Written exercise — Please revise the part of the records that opens with the line containing "Image resolution: width=1568" and closes with the line containing "click(x=291, y=475)", changing "column header" to "column heading" and leaving the rest unchanged. Return only those lines.

··· Records supplied

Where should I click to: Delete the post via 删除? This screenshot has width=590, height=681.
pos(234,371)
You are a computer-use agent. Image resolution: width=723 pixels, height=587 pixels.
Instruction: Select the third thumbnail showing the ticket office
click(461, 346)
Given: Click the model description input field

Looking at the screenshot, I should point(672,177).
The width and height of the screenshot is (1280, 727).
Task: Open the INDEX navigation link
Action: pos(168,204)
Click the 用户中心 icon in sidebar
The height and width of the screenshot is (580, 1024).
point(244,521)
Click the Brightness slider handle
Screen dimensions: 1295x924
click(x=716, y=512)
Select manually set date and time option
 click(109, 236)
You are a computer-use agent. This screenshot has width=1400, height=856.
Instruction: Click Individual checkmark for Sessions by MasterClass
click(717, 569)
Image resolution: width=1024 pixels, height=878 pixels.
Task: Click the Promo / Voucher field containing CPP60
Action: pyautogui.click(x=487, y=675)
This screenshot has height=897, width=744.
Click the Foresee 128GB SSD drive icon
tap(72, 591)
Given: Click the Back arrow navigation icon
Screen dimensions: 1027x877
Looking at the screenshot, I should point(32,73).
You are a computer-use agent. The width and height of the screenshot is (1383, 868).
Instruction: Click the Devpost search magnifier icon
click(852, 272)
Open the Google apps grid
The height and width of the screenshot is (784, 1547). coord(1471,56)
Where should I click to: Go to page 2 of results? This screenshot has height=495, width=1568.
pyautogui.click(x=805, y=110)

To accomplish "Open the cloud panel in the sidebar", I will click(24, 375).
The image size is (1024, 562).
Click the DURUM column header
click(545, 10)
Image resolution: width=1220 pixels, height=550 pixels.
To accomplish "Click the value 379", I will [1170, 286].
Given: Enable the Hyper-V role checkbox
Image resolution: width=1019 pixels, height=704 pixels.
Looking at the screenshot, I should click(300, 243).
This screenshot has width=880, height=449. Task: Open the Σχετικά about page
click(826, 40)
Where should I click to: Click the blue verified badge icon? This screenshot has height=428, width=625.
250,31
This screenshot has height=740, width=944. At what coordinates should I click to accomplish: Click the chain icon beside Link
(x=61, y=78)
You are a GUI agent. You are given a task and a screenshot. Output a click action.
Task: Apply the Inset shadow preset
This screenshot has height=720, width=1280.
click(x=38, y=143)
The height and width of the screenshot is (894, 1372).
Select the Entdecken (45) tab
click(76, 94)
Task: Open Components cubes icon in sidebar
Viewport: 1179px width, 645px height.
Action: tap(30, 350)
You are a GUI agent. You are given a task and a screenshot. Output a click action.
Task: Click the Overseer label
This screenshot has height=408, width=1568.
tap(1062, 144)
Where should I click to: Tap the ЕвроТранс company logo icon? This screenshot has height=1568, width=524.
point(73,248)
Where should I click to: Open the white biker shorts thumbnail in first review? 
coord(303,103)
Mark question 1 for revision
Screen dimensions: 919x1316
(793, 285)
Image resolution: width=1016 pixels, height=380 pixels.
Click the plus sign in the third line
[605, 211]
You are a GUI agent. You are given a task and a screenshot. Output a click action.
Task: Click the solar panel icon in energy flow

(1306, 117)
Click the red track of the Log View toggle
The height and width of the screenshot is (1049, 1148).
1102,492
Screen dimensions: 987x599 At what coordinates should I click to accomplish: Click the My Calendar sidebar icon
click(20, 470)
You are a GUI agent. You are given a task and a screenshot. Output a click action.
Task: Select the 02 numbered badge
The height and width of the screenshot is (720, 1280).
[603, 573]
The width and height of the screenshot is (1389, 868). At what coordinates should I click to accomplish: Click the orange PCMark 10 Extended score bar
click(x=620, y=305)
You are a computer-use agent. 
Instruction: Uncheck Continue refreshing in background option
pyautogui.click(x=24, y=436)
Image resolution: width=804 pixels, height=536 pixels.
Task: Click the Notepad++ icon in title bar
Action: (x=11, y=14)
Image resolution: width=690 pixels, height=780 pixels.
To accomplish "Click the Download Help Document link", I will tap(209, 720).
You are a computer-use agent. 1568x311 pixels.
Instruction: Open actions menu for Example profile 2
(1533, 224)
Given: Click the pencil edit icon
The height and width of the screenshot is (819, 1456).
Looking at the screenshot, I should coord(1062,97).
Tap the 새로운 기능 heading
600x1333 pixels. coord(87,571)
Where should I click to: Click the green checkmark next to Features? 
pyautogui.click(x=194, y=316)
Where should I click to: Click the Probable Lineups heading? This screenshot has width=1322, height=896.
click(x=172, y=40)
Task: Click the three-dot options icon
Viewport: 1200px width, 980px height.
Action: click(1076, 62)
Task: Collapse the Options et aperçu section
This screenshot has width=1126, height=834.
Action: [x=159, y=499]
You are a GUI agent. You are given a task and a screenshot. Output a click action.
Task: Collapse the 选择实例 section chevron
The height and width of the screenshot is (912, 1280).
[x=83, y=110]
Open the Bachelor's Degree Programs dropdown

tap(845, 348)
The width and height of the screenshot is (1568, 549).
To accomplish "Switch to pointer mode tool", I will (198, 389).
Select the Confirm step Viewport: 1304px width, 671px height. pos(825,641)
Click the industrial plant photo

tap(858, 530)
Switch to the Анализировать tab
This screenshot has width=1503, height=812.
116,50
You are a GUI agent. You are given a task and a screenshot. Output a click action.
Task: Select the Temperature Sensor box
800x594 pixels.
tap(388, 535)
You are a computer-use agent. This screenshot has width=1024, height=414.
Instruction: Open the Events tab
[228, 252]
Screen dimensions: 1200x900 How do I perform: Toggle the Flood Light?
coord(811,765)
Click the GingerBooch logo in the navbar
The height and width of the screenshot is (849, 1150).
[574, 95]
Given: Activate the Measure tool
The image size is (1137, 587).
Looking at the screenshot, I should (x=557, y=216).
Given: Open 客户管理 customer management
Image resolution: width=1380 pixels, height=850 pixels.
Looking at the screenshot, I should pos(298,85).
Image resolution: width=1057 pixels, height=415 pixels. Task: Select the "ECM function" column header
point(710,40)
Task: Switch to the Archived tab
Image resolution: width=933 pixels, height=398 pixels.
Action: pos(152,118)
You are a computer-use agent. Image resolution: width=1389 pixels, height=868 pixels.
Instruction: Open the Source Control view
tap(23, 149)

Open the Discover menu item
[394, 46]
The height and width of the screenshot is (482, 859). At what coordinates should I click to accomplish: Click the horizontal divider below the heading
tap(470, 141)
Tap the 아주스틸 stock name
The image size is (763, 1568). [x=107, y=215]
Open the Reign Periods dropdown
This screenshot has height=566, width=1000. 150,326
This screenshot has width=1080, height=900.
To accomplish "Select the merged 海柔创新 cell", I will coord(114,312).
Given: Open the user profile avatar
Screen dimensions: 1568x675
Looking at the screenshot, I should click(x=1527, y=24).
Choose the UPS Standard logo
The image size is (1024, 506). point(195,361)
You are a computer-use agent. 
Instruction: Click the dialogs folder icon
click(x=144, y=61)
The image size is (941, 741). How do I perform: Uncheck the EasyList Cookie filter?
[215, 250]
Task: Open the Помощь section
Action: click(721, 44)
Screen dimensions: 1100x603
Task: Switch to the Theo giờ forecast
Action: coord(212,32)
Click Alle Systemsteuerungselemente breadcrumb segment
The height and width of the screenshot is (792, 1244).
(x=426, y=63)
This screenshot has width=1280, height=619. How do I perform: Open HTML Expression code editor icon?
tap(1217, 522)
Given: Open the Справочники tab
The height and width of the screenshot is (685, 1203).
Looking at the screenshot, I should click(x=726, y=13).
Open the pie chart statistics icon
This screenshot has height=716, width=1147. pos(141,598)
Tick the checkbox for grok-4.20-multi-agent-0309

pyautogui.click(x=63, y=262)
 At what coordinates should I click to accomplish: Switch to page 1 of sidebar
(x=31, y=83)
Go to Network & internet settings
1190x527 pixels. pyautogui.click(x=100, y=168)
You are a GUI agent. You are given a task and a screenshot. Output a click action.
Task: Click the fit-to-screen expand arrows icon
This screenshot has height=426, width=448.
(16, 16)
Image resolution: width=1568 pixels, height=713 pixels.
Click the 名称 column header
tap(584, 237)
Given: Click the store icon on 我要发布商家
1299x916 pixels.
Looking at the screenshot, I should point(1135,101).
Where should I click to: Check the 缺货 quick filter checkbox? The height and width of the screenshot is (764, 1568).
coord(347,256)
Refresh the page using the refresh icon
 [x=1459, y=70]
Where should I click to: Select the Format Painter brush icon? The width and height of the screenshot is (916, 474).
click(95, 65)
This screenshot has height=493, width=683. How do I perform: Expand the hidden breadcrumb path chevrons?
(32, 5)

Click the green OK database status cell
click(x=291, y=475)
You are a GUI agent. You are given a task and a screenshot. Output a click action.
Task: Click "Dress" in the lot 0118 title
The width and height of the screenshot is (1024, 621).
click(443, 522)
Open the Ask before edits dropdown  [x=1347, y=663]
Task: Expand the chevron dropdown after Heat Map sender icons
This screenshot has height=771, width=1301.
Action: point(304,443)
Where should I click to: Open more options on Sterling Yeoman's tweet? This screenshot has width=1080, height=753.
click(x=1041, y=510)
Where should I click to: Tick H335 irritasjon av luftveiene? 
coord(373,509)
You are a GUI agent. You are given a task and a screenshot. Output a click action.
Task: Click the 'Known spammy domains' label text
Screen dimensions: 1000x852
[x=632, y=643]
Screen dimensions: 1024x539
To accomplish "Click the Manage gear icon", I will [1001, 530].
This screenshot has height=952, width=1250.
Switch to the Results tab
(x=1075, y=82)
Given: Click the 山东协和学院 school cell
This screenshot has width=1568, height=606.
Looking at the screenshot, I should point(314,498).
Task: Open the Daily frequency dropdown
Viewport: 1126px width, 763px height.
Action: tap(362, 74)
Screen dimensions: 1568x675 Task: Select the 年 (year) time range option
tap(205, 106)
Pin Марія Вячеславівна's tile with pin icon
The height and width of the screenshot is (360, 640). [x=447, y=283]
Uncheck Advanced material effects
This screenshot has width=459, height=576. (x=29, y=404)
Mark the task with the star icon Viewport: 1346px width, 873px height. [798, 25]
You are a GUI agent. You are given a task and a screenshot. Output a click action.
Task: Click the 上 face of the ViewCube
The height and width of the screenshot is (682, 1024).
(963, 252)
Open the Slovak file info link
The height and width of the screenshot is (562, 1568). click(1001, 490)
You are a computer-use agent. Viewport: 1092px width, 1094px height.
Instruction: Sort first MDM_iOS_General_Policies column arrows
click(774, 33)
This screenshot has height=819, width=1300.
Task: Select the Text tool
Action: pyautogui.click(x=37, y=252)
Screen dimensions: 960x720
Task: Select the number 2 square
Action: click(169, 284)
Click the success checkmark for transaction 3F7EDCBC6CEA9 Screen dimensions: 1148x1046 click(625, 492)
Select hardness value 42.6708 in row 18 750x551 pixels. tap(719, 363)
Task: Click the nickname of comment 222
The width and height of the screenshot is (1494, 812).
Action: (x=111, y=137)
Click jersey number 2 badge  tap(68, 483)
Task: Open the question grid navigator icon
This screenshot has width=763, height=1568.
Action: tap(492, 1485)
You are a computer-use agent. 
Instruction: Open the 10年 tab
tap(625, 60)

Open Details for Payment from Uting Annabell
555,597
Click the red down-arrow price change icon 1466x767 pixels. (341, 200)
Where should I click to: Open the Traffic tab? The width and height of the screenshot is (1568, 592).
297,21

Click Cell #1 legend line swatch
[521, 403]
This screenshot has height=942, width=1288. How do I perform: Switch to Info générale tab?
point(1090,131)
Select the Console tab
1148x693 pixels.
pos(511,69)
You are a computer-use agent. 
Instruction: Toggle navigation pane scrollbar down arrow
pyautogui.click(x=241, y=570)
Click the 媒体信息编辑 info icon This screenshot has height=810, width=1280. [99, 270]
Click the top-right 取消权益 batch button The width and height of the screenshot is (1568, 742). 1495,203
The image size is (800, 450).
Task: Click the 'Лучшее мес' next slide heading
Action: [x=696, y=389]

······

In response —
Image resolution: width=1568 pixels, height=713 pixels.
Click the 名称 column heading
tap(584, 237)
Given: Click the store icon on 我要发布商家
1299x916 pixels.
Looking at the screenshot, I should point(1135,101).
Where should I click to: Check the 缺货 quick filter checkbox? The height and width of the screenshot is (764, 1568).
coord(347,256)
Refresh the page using the refresh icon
 [x=1459, y=70]
Where should I click to: Select the Format Painter brush icon? The width and height of the screenshot is (916, 474).
click(95, 65)
This screenshot has height=493, width=683. How do I perform: Expand the hidden breadcrumb path chevrons?
(32, 5)

Click the green OK database status cell
click(x=291, y=475)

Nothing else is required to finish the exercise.